Retirement can be a decades-long journey, and people must be prepared for it both emotionally and financially. A good retirement portfolio shall be needed to pay off the bills of a person when they are retired and hence no longer drawing an income. Kavan Choksi underlines that the process of developing a retirement portfolio largely involves a combination of long term investments and regular savings.

Kavan Choksi mentions the major factors to be taken into account to create a retirement fund

While planning for retirement can look different for people in diverse phases of life, it is never too early to get started with these plans. A lot of people think that simply keeping their savings in a bank account shall help them to reach their retirement goal with time, but this is a major misconception. After all, the value of money might get eroded over time due to inflation. Moreover, one would want their money to work harder, and hence must take certain risks for better potential returns.
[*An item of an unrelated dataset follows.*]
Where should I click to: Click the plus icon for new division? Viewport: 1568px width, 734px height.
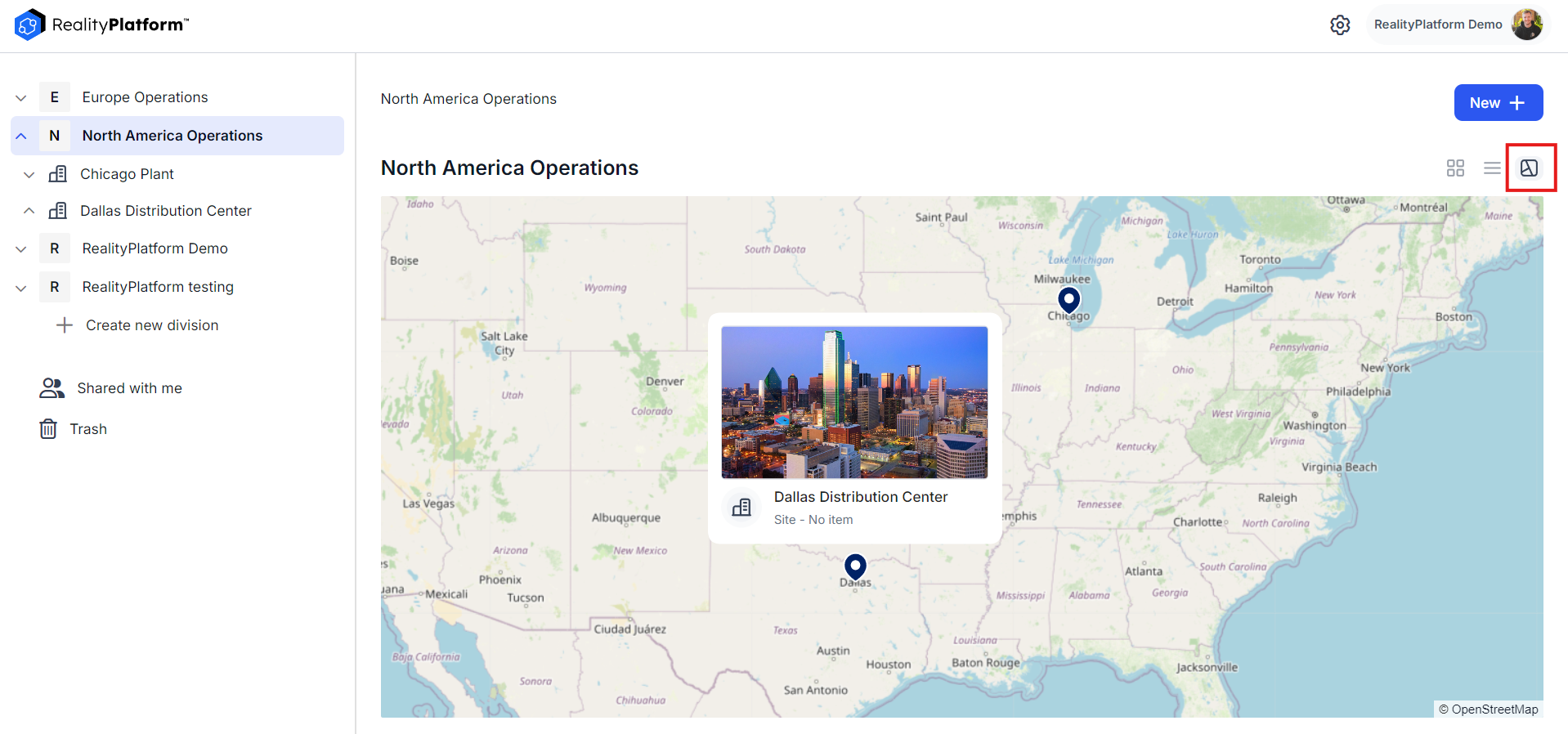click(65, 325)
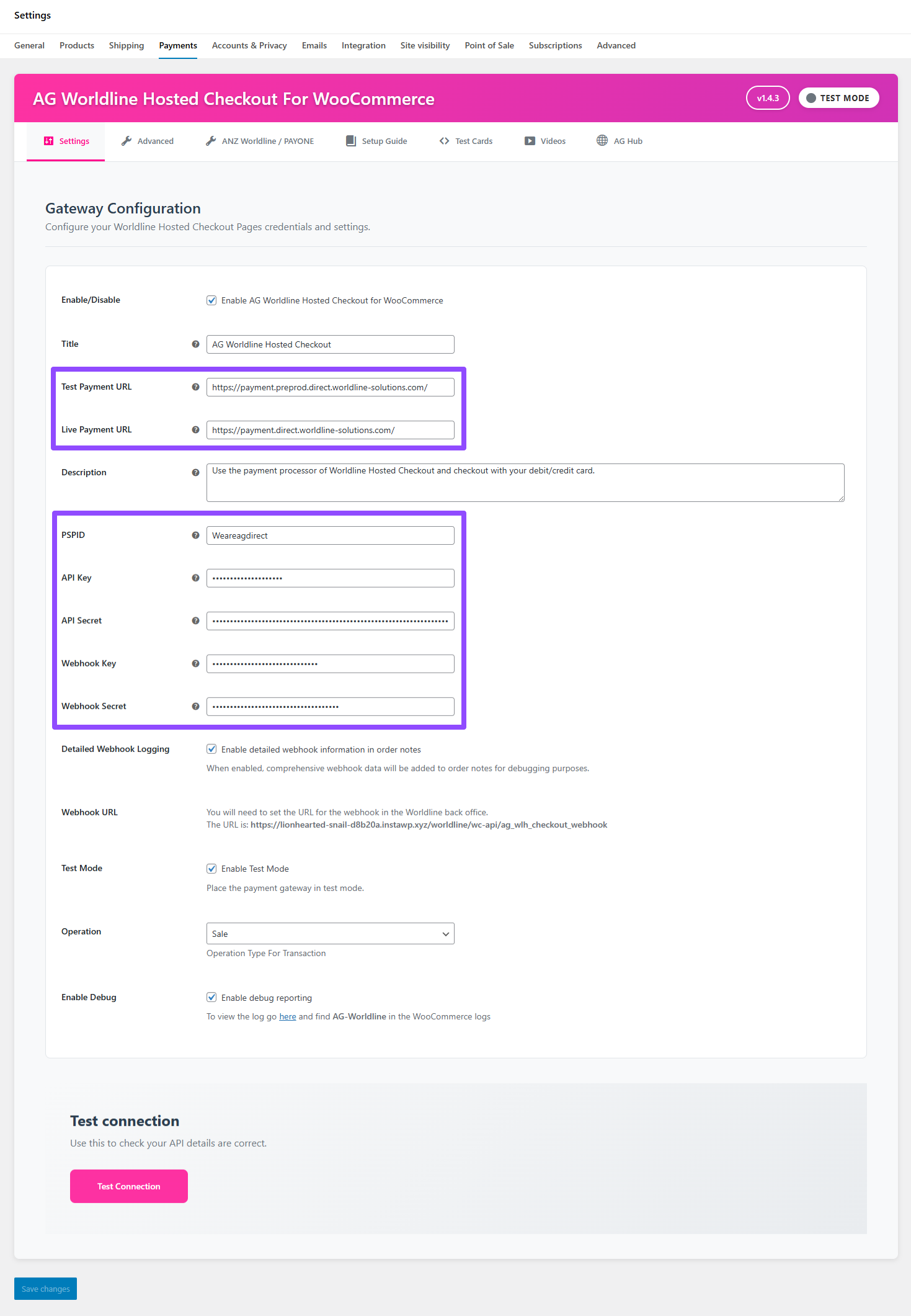911x1316 pixels.
Task: Click the Save changes button
Action: click(45, 1289)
Here are a few factors that have to be kept into account to create a robust retirement fund:

  • Risk appetite: The risk appetite of a person ideally evolves as per their goals and commitments at distinctive points in their life. For instance, the younger a person is, the greater level of risk they can afford. This is due to the factor that a younger individual is likely to have lesser financial commitments and greater time on their hands to recover any possible losses. However, it is also vital to note that every person has distinctive life trajectories. Hence, they must assess their risk appetite as per their lifestyle and goals. There are multiple insurance solutions available that can address the financial concerns of a person, while also aligning with their risk appetite.
  • Time horizon: Typically, if a person has an aggressive risk profile, a large part of their retirement portfolio must be set aside for higher-risk investments in case they start in their twenties. As they progress closer to their retirement years, their portfolio of the person is likely to be more focused on insurance solutions that are of lower risk and offer relatively stable potential returns. People can choose to allocate their investments into products of distinctive time horizons on the basis of their risk appetite.
  • Inflation: To make sure that their money is able to preserve its purchasing power during their retirement years, people must make sure that their money is growing at a rate higher than inflation. As a result, they should opt for investments that can provide them potentially higher returns than the inflation rate, with the condition that the investor can accept the accompanying level of risks.

As per Kavan Choksi, building a retirement fund can be a long process, which many people put off for later. However, by starting late, one will also need to set aside larger sums to reach their retirement goal. Hence, it is better to start planning for retirement and putting money aside for its fund when one is in their twenties.